Lutheran Church records held by the History and Genealogy Department
About the records
The Department’s microfilm holdings include all records available at Concordia Historical Institute for Lutheran Church–Missouri Synod congregations in Missouri and some other states. The churches represented are mostly German in heritage and include some of the earliest churches in the denomination. If the record was microfilmed by the Genealogical Society of Utah, the Family History Library roll number has been included.
Microfilm contents vary according to the congregation. They typically include the official pastoral acts of baptism, confirmation, marriage and burial. Baptism, confirmation and marriage records usually include the names of parents. Confirmation usually occurred at age 12 to 14, when young adults became full communicant members of the church. Burial / death records can include various information, sometimes including birth date and place, and names or number of remaining family members. Membership rosters and communion records are commonly included among the records. Most records created prior to World War I (and often later) are in German. Little if any indexing was done within the registers.

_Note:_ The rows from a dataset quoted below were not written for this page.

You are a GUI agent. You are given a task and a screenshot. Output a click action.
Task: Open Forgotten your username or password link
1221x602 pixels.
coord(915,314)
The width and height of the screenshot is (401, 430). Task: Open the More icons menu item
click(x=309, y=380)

Questions about congregations and institutions in the Lutheran Church–Missouri Synod and the disposition of their records may be addressed to the denominational archives:
Concordia Historical Institute
804 Seminary Place
St. Louis, MO 63105
The Rev. Martin Stephan, pastor of St. John’s Church in Dresden, five other Lutheran clergymen and a group of 659 lay persons sailed from Bremen to America, arriving in New Orleans in January and February 1839. From there they traveled to St. Louis with the goal of establishing a community in Perry County, Missouri where they could be free to practice their conservative orthodox Lutheran faith without interference. Once in St. Louis, part of the group remained there and established Trinity Lutheran Church in 1839, the first Lutheran church west of the Mississippi and the "mother church" of the later congregations of Holy Cross, Immanuel and Zion. Until 1889, these four congregations (or four districts) were seen as one unit called the Generalgemeinde or Gesamtgemeinde.

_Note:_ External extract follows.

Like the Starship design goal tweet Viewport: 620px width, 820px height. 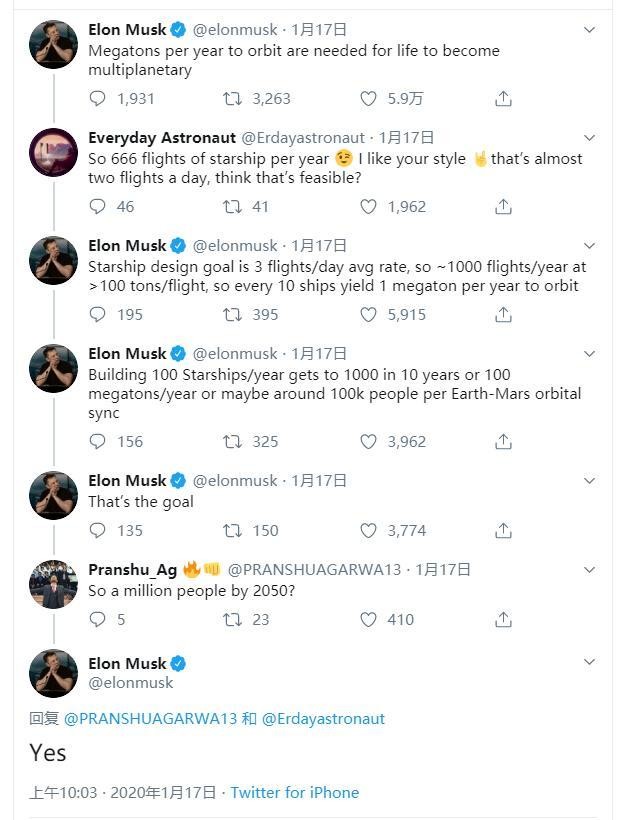(x=368, y=314)
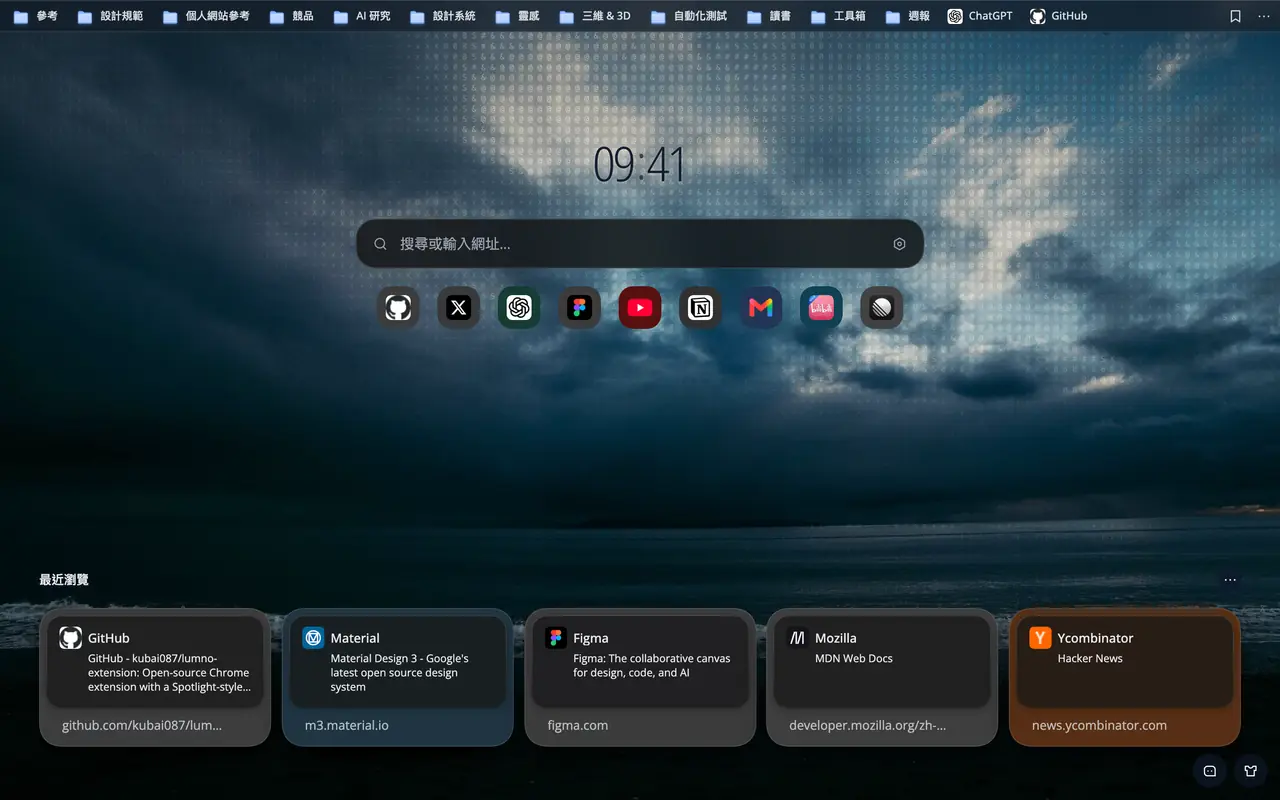Open the Ycombinator Hacker News card
The height and width of the screenshot is (800, 1280).
tap(1125, 677)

After Stephan was accused of wrong doing and deposed as the group’s leader, the Rev. C. F. W. Walther, pastor of Trinity Church, assumed the position. He would later become the driving force behind the organization of what is now known as the Lutheran Church–Missouri Synod in 1847. The denomination, based in St. Louis, is now the second largest U.S. Lutheran denomination with 2.3 million members and 6,200 congregations nationwide.
Walter O. Forster’s “Zion on the Mississippi: The Settlement of the Saxon Lutheran in Missouri, 1839 – 1841” (St. Louis: Concordia Publishing House, 1953; R 977.8 F734Z) is a history of the Saxon Lutheran migration and their settlement in St. Louis and Perry County. The book also includes a complete list of the Saxon Lutheran emigrants with age, occupation, and place of origin.